(For other news from Reuters Financial Regulation Summit, click here)
* Europe heeds past mistakes, evolution of US tests
* Broader toolkit for EU supervisors to rein in banks
* US tests praised for ability restrain dividends, bonuses
* Europe banks can improve discipline, resources
By Steve Slater
LONDON, May 1 Europe's banking watchdog has edged closer to the United States in a check up of its banks this year and is keen to go further still to increase its influence over how banks behave, including how much they pay staff or shareholders.
Previous European bank health checks since the financial crisis failed to restore confidence in an industry where many banks were rescued by taxpayers. But in the United States, regulators have been praised for stepping in early to recapitalise banks and they now have the clout to keep bank chiefs on their toes.
"What the U.S. has been able to do successfully is in 2009 people were looking for blood on the floor immediately and were focused on who passed and who failed," said Piers Haben, director of oversight at the European Banking Authority, which runs Europe's tests.
"They've managed to transform that so people are now much more focused on forward capital plans," he said. "It is now much more about 'what's your dividend policy?' or 'what's your bonus policy?' and 'what's your pathway?' That's a very important feat the U.S. has managed to achieve," Haben said at this week's Reuters Financial Regulation Summit.
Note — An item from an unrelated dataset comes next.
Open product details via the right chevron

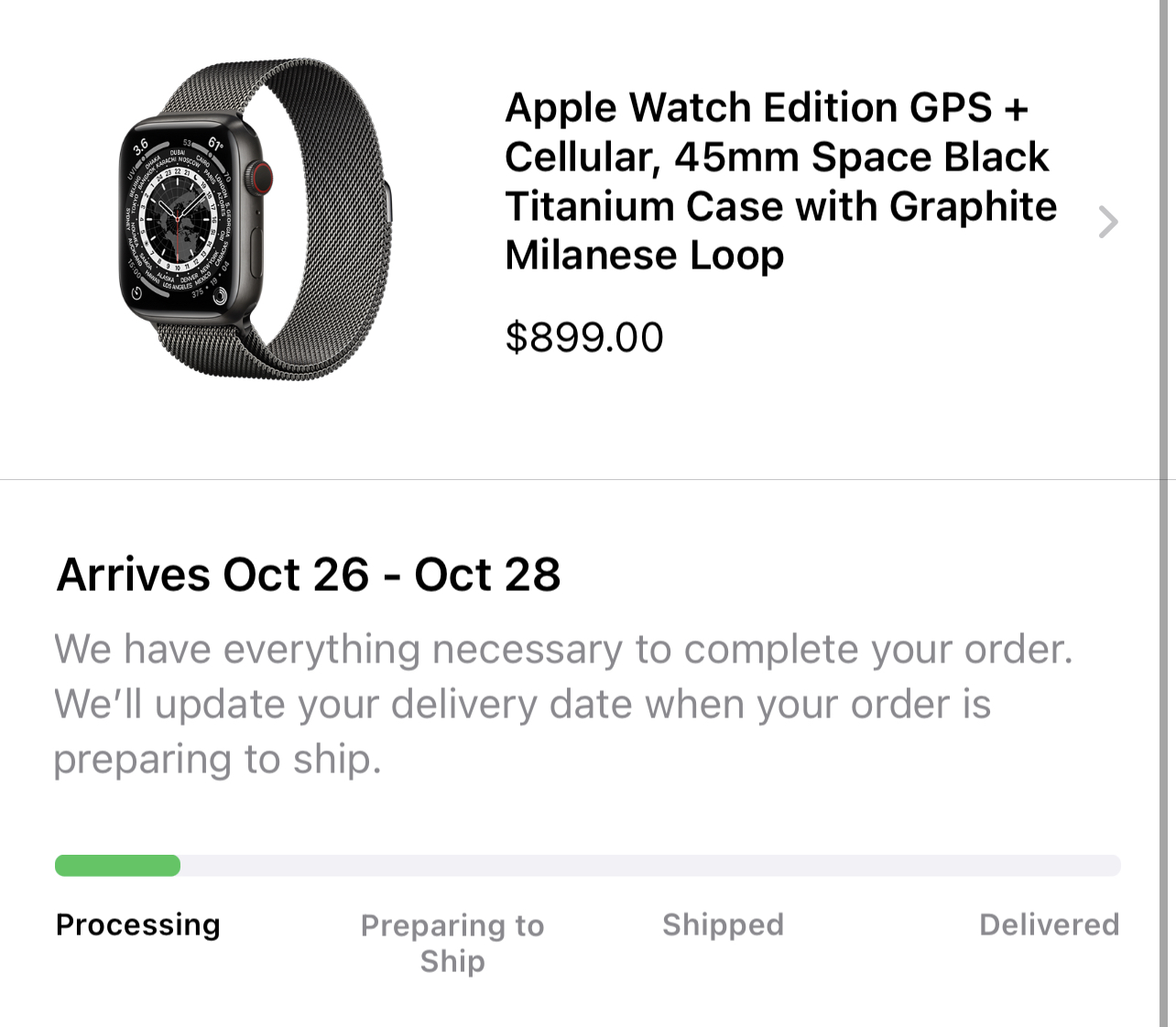pos(1108,222)
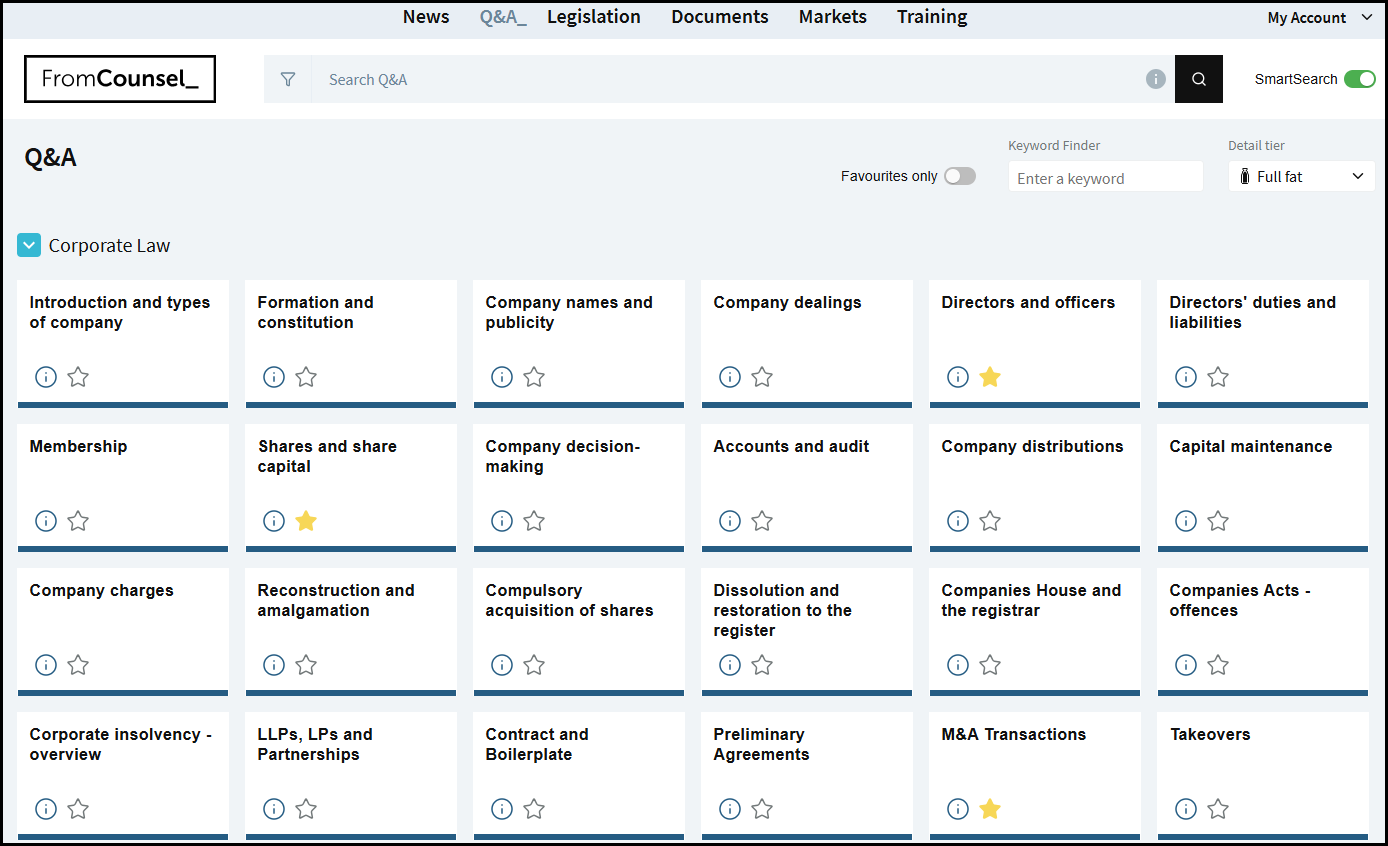
Task: Click the FromCounsel logo
Action: 120,79
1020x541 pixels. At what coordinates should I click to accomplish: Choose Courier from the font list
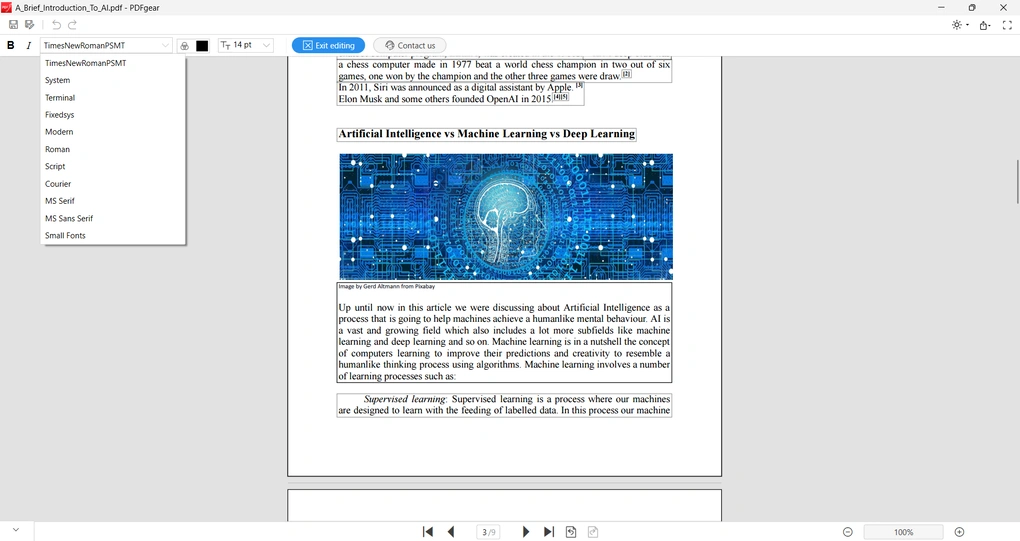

The U.S. Federal Reserve has stepped in the way of big banks several times. This week it told Bank of America to suspend raising dividends and buying back shares after the country's second biggest bank miscalculated its capital, sending its shares tumbling.
Europe's latest test, unveiled on Tuesday, can force banks to raise equity to improve capital and also gives supervisors a bigger toolkit to deal with any weaklings.
European regulators have made several trips across the Atlantic to learn lessons from the more established U.S. process, and some have privately said they were surprised at the level of rigour there.
Europe could also learn from the more flexible approach to capital levels and testing in the United States, Christian Clausen, chief executive of Sweden's Nordea, said.
"They put in a lot of capital on day one and Europe didn't do that. And they put in a lot of restrictions and then lowered them, and have replaced it with a stress test regime. That is a smart way to do it, rather than keep raising the bar," Clausen said at the Reuters Summit.
When Europe's test results are released in October it is not expected to lead to a huge capital raising. Analysts say Deutsche Bank may raise equity in advance of the results and some smaller banks may need cash.
Banks have already boosted capital by about 35 billion euros ($48.5 billion) and taken bigger provisions on loans in advance of the test, according to analysts at Morgan Stanley.
In Britain, where big banks will go through the European health check and also a parallel domestic test, the regulator can limit pay for shareholders and staff and even force banks to change executives. The EBA has said other national supervisors have extra powers, although it has declined to specify them.
With the European Central Bank taking over supervision of all euro zone banks there will be greater consistency on dealing with banks that fail, and the ECB is already forcing banks to assess the quality of assets before the health check starts.
Europe's tests in 2009, 2010 and 2011 foundered as a disjointed political and regulatory landscape was exacerbated by economic crisis in many countries. Europe also tests a much bigger number of banks - 124 this year, compared with 30 in the United States.
The Fed's test, known as a comprehensive capital analysis and review (CCAR), has been criticised for lack of transparency on its methodology and its decisions can seem arbitrary.
The aim of the tests is to assess banks' ability to withstand recessions, spikes in unemployment, falls in house prices and other factors. The most adverse scenario the Fed inflicts on banks is seen as harsher than the EBA's test.
But other factors - notably Europe's insistence that banks use a 'static balance sheet' that does not allow adjustments for asset sales or other remedial action in a crisis - make comparisons about test severity difficult.
What is more significant is how the U.S. testing process has evolved so it has become a key part of executives' planning and strategy, industry sources said.
"Over the last five years the CCAR process has had a very strong effect on the banks in the U.S. in terms of the discipline to the approach and the resources they apply, which are much greater than typically applied in Europe," Richard Barfield, a director in PwC's risk and regulation practice, said. "All those qualitative aspects of the process have moved on from the starting point."
Almost 90 percent of European banks had less than 20 people dedicated to stress testing, according to a survey by PwC in January, whereas core teams in some U.S. banks included 40-70 people, and one big bank estimated it had 500 people involved.
The Fed's test takes place every year to a set timetable.
"There is a value to routine," the EBA's Haben acknowledged. Europe's banks will conduct annual national tests, but he said no decision had been taken on whether that should be done across the European Union.